Bacaan
Berbicara mengenai keindahan alam dan taman-taman yang asri, negeri kita sesungguhnya tidak kalah dari negeri manapun di dunia ini. Apalagi Indonesia memiliki iklim tropis, dimana sepanjang tahun tumbuhan bisa menghijau dan bunga-bungaan bisa mekar, tanpa harus menunggu musim semi atau musim panas, seperti di negara yang mengenal 4 musim. Akan tetapi ada kekurangan yang hingga saat ini masih belum dapat diatasi, yakni: “sense of belonging”, yakni merasa ikut memiliki.

Baris data

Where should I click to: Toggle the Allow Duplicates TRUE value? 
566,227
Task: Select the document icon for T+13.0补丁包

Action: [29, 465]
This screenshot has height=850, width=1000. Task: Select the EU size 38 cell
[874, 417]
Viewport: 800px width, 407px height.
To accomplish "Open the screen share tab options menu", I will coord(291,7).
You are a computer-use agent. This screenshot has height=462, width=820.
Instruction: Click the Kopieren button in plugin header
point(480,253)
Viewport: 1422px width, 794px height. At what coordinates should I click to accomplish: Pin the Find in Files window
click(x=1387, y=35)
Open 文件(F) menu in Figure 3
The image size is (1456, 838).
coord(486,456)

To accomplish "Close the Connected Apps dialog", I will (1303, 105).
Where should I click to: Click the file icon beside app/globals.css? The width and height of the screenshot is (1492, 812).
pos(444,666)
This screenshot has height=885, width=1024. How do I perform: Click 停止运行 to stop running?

Tugas singkat 1
Ubah paragraf bacaan yang diawali "Berbicara mengenai keindahan alam" menjadi daftar poin singkat yang tetap memuat fakta utamanya.
Tugas singkat 2
Ganti nama "screenshot" menjadi "screen capture" pada baris-baris data, mulai dari baris yang memuat "You are a computer-use" dan berakhir pada baris data terakhir. Tuliskan ulang hanya baris-baris tersebut tanpa perubahan lain.

Contoh penyelesaian 1
- Keindahan alam dan taman-taman Indonesia tidak kalah dari negeri mana pun di dunia.
- Dengan iklim tropis, tumbuhan dapat menghijau dan bunga dapat mekar sepanjang tahun, tanpa menunggu musim semi atau musim panas seperti di negara empat musim.
- Kekurangannya, yang hingga kini belum teratasi, adalah kurangnya "sense of belonging" atau rasa ikut memiliki.

Contoh penyelesaian 2
You are a computer-use agent. This screen capture has height=462, width=820.
Instruction: Click the Kopieren button in plugin header
point(480,253)
Viewport: 1422px width, 794px height. At what coordinates should I click to accomplish: Pin the Find in Files window
click(x=1387, y=35)
Open 文件(F) menu in Figure 3
The image size is (1456, 838).
coord(486,456)

To accomplish "Close the Connected Apps dialog", I will (1303, 105).
Where should I click to: Click the file icon beside app/globals.css? The width and height of the screen capture is (1492, 812).
pos(444,666)
This screen capture has height=885, width=1024. How do I perform: Click 停止运行 to stop running?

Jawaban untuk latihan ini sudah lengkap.